MATERIAL TO PROCESS —

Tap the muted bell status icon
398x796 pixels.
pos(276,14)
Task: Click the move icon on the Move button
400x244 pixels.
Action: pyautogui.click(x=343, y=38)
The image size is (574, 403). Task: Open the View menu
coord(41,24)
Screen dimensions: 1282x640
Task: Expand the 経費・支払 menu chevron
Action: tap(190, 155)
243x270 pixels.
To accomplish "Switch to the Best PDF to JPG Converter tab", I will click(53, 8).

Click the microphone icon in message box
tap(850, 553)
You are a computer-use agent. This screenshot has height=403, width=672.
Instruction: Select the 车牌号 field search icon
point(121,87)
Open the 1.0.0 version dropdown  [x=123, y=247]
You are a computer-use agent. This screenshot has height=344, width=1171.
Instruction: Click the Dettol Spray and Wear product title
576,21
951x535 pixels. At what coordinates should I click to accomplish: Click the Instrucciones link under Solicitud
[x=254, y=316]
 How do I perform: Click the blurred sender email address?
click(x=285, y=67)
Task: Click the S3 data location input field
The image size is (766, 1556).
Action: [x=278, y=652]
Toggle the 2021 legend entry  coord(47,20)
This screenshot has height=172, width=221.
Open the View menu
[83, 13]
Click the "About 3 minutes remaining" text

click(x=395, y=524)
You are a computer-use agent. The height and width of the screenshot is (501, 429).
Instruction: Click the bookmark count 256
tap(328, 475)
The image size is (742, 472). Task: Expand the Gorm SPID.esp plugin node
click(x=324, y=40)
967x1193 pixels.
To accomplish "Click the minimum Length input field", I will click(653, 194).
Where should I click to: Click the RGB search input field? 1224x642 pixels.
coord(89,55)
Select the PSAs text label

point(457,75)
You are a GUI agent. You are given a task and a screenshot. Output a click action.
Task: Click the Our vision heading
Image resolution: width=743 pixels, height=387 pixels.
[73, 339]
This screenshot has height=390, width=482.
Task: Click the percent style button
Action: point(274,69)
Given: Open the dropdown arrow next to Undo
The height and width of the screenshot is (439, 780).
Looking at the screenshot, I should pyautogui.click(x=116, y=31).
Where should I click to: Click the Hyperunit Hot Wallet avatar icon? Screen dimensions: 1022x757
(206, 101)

WORK INSTRUCTIONS —
The lines to return are those in the entries above that include "agent".

ANSWER TO THIS TASK —
You are a computer-use agent. This screenshot has height=403, width=672.
You are a computer-use agent. This screenshot has height=344, width=1171.
You are a computer-use agent. The height and width of the screenshot is (501, 429).
You are a GUI agent. You are given a task and a screenshot. Output a click action.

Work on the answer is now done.